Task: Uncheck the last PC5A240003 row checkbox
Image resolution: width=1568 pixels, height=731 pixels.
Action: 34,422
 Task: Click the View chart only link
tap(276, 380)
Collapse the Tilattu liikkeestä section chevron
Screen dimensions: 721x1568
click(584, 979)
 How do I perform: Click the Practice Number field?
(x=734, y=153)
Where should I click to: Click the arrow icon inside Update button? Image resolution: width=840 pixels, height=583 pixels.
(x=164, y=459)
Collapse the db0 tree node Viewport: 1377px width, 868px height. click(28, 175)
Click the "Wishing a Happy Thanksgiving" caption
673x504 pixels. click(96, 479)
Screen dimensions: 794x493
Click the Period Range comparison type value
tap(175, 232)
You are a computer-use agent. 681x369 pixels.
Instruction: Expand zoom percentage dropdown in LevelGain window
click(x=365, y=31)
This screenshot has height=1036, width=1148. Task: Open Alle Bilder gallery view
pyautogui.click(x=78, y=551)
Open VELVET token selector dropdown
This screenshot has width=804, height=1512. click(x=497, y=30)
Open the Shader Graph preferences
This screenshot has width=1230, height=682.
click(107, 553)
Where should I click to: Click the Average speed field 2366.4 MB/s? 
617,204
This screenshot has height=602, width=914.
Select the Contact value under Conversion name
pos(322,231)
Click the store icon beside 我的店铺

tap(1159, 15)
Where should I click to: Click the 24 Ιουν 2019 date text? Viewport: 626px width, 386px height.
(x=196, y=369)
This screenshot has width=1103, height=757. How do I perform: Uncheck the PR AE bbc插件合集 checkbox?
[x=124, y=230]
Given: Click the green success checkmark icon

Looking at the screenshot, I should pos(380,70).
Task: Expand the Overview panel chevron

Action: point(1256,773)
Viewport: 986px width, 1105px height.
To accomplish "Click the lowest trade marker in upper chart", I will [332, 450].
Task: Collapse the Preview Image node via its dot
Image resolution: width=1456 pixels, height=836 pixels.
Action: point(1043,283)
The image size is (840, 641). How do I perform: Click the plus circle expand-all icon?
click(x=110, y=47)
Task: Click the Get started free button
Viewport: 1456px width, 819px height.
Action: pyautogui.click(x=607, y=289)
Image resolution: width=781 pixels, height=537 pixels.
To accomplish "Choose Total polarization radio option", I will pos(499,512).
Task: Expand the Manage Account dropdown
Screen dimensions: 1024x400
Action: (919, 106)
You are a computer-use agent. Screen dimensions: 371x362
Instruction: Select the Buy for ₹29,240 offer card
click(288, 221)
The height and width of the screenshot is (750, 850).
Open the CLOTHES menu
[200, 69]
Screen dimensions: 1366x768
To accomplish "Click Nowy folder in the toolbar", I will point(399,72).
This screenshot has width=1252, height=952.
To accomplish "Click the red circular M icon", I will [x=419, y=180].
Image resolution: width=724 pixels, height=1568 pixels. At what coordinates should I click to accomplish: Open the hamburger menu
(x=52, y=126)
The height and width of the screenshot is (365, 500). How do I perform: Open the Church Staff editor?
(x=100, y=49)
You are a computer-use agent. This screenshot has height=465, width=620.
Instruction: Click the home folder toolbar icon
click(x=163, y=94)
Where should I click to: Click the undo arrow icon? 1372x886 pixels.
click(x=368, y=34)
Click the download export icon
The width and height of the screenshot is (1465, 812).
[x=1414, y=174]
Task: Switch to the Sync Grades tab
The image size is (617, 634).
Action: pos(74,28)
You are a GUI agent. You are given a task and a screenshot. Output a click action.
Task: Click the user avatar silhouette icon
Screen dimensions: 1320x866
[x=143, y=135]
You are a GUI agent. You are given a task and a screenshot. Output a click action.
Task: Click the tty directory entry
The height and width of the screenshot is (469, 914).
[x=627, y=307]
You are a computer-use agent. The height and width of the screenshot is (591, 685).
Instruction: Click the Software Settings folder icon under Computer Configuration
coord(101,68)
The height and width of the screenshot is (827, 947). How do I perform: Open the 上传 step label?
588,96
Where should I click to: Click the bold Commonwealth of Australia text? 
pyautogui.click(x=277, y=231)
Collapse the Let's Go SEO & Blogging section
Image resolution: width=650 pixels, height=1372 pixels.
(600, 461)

..........

Your goal -> Rewrite all of the data above as a Markdown table with the columns No. and Entry. Put each line in its own numbered row and leave out blank lines.

The answer ->
| No. | Entry |
|---|---|
| 1 | Task: Uncheck the last PC5A240003 row checkbox |
| 2 | Image resolution: width=1568 pixels, height=731 pixels. |
| 3 | Action: 34,422 |
| 4 |  Task: Click the View chart only link |
| 5 | tap(276, 380) |
| 6 | Collapse the Tilattu liikkeestä section chevron |
| 7 | Screen dimensions: 721x1568 |
| 8 | click(584, 979) |
| 9 |  How do I perform: Click the Practice Number field? |
| 10 | (x=734, y=153) |
| 11 | Where should I click to: Click the arrow icon inside Update button? Image resolution: width=840 pixels, height=583 pixels. |
| 12 | (x=164, y=459) |
| 13 | Collapse the db0 tree node Viewport: 1377px width, 868px height. click(28, 175) |
| 14 | Click the "Wishing a Happy Thanksgiving" caption |
| 15 | 673x504 pixels. click(96, 479) |
| 16 | Screen dimensions: 794x493 |
| 17 | Click the Period Range comparison type value |
| 18 | tap(175, 232) |
| 19 | You are a computer-use agent. 681x369 pixels. |
| 20 | Instruction: Expand zoom percentage dropdown in LevelGain window |
| 21 | click(x=365, y=31) |
| 22 | This screenshot has height=1036, width=1148. Task: Open Alle Bilder gallery view |
| 23 | pyautogui.click(x=78, y=551) |
| 24 | Open VELVET token selector dropdown |
| 25 | This screenshot has width=804, height=1512. click(x=497, y=30) |
| 26 | Open the Shader Graph preferences |
| 27 | This screenshot has width=1230, height=682. |
| 28 | click(107, 553) |
| 29 | Where should I click to: Click the Average speed field 2366.4 MB/s?  |
| 30 | 617,204 |
| 31 | This screenshot has height=602, width=914. |
| 32 | Select the Contact value under Conversion name |
| 33 | pos(322,231) |
| 34 | Click the store icon beside 我的店铺 |
| 35 | tap(1159, 15) |
| 36 | Where should I click to: Click the 24 Ιουν 2019 date text? Viewport: 626px width, 386px height. |
| 37 | (x=196, y=369) |
| 38 | This screenshot has width=1103, height=757. How do I perform: Uncheck the PR AE bbc插件合集 checkbox? |
| 39 | [x=124, y=230] |
| 40 | Given: Click the green success checkmark icon |
| 41 | Looking at the screenshot, I should pos(380,70). |
| 42 | Task: Expand the Overview panel chevron |
| 43 | Action: point(1256,773) |
| 44 | Viewport: 986px width, 1105px height. |
| 45 | To accomplish "Click the lowest trade marker in upper chart", I will [332, 450]. |
| 46 | Task: Collapse the Preview Image node via its dot |
| 47 | Image resolution: width=1456 pixels, height=836 pixels. |
| 48 | Action: point(1043,283) |
| 49 | The image size is (840, 641). How do I perform: Click the plus circle expand-all icon? |
| 50 | click(x=110, y=47) |
| 51 | Task: Click the Get started free button |
| 52 | Viewport: 1456px width, 819px height. |
| 53 | Action: pyautogui.click(x=607, y=289) |
| 54 | Image resolution: width=781 pixels, height=537 pixels. |
| 55 | To accomplish "Choose Total polarization radio option", I will pos(499,512). |
| 56 | Task: Expand the Manage Account dropdown |
| 57 | Screen dimensions: 1024x400 |
| 58 | Action: (919, 106) |
| 59 | You are a computer-use agent. Screen dimensions: 371x362 |
| 60 | Instruction: Select the Buy for ₹29,240 offer card |
| 61 | click(288, 221) |
| 62 | The height and width of the screenshot is (750, 850). |
| 63 | Open the CLOTHES menu |
| 64 | [200, 69] |
| 65 | Screen dimensions: 1366x768 |
| 66 | To accomplish "Click Nowy folder in the toolbar", I will point(399,72). |
| 67 | This screenshot has width=1252, height=952. |
| 68 | To accomplish "Click the red circular M icon", I will [x=419, y=180]. |
| 69 | Image resolution: width=724 pixels, height=1568 pixels. At what coordinates should I click to accomplish: Open the hamburger menu |
| 70 | (x=52, y=126) |
| 71 | The height and width of the screenshot is (365, 500). How do I perform: Open the Church Staff editor? |
| 72 | (x=100, y=49) |
| 73 | You are a computer-use agent. This screenshot has height=465, width=620. |
| 74 | Instruction: Click the home folder toolbar icon |
| 75 | click(x=163, y=94) |
| 76 | Where should I click to: Click the undo arrow icon? 1372x886 pixels. |
| 77 | click(x=368, y=34) |
| 78 | Click the download export icon |
| 79 | The width and height of the screenshot is (1465, 812). |
| 80 | [x=1414, y=174] |
| 81 | Task: Switch to the Sync Grades tab |
| 82 | The image size is (617, 634). |
| 83 | Action: pos(74,28) |
| 84 | You are a GUI agent. You are given a task and a screenshot. Output a click action. |
| 85 | Task: Click the user avatar silhouette icon |
| 86 | Screen dimensions: 1320x866 |
| 87 | [x=143, y=135] |
| 88 | You are a GUI agent. You are given a task and a screenshot. Output a click action. |
| 89 | Task: Click the tty directory entry |
| 90 | The height and width of the screenshot is (469, 914). |
| 91 | [x=627, y=307] |
| 92 | You are a computer-use agent. The height and width of the screenshot is (591, 685). |
| 93 | Instruction: Click the Software Settings folder icon under Computer Configuration |
| 94 | coord(101,68) |
| 95 | The height and width of the screenshot is (827, 947). How do I perform: Open the 上传 step label? |
| 96 | 588,96 |
| 97 | Where should I click to: Click the bold Commonwealth of Australia text?  |
| 98 | pyautogui.click(x=277, y=231) |
| 99 | Collapse the Let's Go SEO & Blogging section |
| 100 | Image resolution: width=650 pixels, height=1372 pixels. |
| 101 | (600, 461) |